Wrestler Workout

Partner Workout

Set a time to do a workout with a teammate or friend! Go on video chat to do the workout together (or do it with a family member!)

How it works: One person will do the exercise while the other person rests, and then switch! At all times, someone will be exercising!

1) Push Up Challenge:

Start at 10 push ups. One person will complete their reps while the other counts and rests, then the next person will complete their rest while the first person counts and rests. Then repeat for 9 reps, then 8 reps, and so on until you reach 1 rep each.

2) Leg Blaster:

10 seconds on, 10 seconds off. (Rotate between you and your partner, so one person is always working out). Repeat Each Exercise Twice!

  • 1: Tuck Jumps

  • 2: Side-to-Side two foot jumps

  • 3: Squats

  • 4: High Knees

  • 5: Ali Shuffle

3) Stance Drill:

One person times for 30 seconds and calls out directions while the other person does the drill (for example, sprawl, shoot, down block). Switch. Then repeat twice. Make sure to stay in your stance for the entire 30 seconds!

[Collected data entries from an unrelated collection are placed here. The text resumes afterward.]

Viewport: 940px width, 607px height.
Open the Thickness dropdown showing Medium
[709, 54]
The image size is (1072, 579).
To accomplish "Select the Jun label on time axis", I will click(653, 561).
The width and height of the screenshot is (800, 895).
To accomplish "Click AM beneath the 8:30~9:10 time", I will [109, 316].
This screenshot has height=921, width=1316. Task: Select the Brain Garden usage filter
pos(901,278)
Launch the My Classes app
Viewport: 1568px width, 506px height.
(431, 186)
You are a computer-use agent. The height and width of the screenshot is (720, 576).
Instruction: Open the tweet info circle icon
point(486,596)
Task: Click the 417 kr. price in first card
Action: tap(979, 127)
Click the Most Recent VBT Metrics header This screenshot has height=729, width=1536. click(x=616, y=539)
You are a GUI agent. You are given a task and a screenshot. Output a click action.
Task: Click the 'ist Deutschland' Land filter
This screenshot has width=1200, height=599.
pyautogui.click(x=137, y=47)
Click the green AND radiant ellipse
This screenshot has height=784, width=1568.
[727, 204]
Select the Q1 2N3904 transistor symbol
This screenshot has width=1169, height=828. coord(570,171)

4) 50 ab exercises. Take turns choosing core exercises to complete. Continue until you and your partner have completed 50 reps each.
Example:

  • 10 Mountain Climbers

  • 10 Leg Raises

  • 10 Crunches

  • 10 V-Sits

  • 10 Sit Ups


5) Watch the same wrestling match. (You can find many on unitedworldwrestling.org under events). Talk about what you noticed each wrestler doing!